- _Text under study_
....

EAGER:Using Network Analysis And Representational Geometry To Learn Structure-Function Relationship In Neural Networks

Over the past few years, neural networks have revolutionized the fields of computer vision and natural language processing and are now becoming commonplace in many scientific domains. Despite their successes, understanding how to design or build a neural network solution remains challenging and often results in a game of guess and check. This process is incredibly inefficient, and in the end, does not provide any insights into why a model is either good or bad.

Thus, new approaches are needed to characterize the relationship between structure (how the network is constructed) and function (how the network performs on a task) in neural networks, and use this information to design learning systems that are more efficient and stable. The overarching goal of this project is to develop tools to model the relationship between the structure and function of deep neural networks.

This project will generate a rich toolkit for extracting low-dimensional features from neural networks and will produce new insights that can be used to drive progress in the future design of systems capable of modifying their own architecture to adapt to new data streams.

....

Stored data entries
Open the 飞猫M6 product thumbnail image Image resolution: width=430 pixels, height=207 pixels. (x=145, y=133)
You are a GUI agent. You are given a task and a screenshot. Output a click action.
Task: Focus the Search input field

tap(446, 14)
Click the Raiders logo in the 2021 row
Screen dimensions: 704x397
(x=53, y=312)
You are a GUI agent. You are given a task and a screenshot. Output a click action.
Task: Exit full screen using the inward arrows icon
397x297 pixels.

....

- _Try it_
Reproduce part of the text on neural network structure and function word for word, beginning at the words that contain "This project will" and stopping after "new data streams.". The records are not used for anything here.

- _Exercise output_
This project will generate a rich toolkit for extracting low-dimensional features from neural networks and will produce new insights that can be used to drive progress in the future design of systems capable of modifying their own architecture to adapt to new data streams.